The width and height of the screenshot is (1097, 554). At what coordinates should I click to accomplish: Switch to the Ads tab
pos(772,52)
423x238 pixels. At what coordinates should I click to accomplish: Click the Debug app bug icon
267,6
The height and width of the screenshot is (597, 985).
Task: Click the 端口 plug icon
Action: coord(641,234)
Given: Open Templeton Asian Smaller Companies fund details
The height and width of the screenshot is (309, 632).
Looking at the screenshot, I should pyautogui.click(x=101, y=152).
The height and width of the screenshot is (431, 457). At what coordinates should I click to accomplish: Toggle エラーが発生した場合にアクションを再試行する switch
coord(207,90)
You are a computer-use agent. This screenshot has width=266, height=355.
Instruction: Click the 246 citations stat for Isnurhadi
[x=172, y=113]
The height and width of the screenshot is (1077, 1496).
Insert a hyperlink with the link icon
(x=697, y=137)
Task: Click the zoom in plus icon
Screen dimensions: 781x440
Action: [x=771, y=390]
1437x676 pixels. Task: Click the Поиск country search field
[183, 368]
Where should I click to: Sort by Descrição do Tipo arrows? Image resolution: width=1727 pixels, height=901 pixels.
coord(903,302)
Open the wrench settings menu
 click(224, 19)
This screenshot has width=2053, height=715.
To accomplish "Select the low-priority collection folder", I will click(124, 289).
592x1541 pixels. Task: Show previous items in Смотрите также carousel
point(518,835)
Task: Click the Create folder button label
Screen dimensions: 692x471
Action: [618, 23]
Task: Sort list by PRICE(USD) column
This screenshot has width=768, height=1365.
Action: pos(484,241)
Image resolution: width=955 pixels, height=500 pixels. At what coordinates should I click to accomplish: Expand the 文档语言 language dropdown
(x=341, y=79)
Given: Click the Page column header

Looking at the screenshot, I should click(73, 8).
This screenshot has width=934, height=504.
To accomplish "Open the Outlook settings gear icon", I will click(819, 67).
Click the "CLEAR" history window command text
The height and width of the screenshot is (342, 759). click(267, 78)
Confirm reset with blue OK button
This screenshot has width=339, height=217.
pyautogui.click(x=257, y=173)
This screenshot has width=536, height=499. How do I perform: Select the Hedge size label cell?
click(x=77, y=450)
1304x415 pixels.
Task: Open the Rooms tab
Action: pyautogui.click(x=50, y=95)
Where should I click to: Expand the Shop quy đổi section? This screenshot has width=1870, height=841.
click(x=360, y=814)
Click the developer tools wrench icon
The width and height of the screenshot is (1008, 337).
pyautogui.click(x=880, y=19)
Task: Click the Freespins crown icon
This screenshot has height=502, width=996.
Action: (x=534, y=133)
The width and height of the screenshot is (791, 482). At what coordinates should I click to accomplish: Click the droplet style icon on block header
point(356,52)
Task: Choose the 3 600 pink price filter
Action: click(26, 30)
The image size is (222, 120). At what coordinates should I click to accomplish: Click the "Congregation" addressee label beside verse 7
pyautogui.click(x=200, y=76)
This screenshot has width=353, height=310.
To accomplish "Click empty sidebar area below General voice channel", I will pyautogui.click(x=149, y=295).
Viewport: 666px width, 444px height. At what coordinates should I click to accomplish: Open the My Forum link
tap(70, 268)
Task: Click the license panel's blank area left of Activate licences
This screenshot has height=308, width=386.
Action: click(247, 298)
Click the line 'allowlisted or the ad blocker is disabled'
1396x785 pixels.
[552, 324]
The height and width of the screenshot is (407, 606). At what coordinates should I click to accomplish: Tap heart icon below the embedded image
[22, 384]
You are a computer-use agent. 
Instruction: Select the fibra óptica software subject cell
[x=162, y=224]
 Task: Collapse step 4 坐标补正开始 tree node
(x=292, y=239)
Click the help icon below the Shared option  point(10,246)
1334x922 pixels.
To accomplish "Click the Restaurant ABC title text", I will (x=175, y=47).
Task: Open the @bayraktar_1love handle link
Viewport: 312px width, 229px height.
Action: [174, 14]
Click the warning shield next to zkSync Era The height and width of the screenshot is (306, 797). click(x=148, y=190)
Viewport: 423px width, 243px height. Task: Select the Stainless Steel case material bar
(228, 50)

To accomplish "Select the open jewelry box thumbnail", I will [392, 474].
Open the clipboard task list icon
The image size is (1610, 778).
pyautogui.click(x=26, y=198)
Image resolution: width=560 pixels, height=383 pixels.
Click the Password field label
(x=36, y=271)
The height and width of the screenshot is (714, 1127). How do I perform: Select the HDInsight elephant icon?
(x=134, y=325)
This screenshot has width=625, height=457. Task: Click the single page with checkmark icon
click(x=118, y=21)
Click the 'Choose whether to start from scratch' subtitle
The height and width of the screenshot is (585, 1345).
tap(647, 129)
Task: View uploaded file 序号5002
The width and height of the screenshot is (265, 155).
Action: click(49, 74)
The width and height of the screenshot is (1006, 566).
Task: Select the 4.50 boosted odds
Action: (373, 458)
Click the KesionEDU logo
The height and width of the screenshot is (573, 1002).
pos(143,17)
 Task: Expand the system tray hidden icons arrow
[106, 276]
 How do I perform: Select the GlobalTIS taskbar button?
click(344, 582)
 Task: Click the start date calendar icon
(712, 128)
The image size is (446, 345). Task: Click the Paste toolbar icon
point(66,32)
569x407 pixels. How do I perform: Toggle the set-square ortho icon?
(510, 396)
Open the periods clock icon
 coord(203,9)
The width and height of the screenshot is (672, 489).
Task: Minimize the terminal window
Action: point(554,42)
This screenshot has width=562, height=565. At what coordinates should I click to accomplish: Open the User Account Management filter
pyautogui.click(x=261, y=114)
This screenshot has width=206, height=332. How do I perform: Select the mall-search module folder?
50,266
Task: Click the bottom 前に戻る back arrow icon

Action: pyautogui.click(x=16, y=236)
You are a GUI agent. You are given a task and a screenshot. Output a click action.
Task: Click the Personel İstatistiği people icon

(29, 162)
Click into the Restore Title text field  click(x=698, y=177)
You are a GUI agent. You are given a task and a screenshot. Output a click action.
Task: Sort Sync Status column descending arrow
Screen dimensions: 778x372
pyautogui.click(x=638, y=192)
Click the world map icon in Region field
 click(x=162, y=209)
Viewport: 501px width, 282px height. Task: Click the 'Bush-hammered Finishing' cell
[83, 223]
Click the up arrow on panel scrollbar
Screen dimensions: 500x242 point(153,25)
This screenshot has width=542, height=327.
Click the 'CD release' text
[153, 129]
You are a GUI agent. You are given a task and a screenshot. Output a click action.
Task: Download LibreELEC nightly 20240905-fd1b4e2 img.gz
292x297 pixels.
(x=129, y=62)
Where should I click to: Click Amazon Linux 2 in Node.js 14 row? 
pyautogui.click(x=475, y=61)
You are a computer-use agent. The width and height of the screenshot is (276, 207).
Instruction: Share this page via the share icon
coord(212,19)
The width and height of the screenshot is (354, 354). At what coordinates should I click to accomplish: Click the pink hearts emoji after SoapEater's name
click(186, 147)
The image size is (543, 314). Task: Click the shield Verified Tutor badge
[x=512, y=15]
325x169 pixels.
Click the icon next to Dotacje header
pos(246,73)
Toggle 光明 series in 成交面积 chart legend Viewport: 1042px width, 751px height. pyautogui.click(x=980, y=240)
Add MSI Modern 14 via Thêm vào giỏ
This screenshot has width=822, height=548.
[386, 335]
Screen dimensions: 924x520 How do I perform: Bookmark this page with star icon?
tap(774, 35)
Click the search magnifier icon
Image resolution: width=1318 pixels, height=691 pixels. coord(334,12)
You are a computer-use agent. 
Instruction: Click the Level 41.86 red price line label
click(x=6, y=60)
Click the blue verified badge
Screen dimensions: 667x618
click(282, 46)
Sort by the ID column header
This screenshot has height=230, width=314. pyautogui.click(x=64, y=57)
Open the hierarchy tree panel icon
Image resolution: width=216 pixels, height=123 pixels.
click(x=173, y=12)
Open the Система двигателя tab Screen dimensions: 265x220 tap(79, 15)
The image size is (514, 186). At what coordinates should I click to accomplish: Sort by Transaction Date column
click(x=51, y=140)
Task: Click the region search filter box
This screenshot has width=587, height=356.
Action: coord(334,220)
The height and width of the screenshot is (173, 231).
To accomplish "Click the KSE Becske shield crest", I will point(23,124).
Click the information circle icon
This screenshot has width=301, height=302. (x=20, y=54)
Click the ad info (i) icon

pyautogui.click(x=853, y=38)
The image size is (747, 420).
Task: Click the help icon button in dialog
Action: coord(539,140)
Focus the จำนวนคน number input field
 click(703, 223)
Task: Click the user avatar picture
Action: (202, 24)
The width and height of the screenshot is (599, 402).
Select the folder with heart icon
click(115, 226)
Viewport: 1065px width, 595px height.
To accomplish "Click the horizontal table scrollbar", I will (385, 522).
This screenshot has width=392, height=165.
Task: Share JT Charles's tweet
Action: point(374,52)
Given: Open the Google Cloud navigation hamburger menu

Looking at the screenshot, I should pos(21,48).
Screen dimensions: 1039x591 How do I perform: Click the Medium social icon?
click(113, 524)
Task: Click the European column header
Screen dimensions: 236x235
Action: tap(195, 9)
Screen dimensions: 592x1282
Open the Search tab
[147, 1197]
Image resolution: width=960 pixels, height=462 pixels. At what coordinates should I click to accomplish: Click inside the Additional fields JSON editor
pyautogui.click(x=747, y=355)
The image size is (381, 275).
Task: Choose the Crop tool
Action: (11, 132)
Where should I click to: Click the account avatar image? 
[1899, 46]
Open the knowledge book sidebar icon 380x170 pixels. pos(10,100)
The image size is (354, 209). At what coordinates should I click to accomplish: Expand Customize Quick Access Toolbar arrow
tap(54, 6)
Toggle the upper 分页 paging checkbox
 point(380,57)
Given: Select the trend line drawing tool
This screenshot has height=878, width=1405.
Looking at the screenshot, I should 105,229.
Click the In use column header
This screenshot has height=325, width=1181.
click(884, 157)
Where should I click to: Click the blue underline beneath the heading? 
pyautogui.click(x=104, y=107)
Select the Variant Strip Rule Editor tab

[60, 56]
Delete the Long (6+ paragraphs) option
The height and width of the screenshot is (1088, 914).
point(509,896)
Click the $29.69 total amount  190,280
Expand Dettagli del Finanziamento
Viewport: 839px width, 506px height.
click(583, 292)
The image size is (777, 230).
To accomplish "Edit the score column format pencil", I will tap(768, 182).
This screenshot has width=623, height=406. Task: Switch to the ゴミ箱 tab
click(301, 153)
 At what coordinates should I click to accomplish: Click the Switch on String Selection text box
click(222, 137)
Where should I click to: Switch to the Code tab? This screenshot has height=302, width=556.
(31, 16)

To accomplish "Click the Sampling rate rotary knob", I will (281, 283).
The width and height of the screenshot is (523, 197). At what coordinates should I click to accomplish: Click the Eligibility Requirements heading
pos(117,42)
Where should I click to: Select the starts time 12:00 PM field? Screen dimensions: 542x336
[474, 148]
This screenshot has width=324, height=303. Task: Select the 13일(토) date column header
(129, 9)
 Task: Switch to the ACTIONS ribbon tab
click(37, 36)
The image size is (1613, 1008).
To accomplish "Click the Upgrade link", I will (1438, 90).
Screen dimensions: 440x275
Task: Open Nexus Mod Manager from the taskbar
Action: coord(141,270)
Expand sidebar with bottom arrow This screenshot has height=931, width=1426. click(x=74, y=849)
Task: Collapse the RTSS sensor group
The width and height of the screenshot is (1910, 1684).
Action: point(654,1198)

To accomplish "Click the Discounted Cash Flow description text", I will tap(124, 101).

★ ★ ★ ★ ★

Print the records from the first line up to and including the line that contains "pos(772,52)", reproducing those lines exactly.

▶ _WORKED ANSWER_:
The width and height of the screenshot is (1097, 554). At what coordinates should I click to accomplish: Switch to the Ads tab
pos(772,52)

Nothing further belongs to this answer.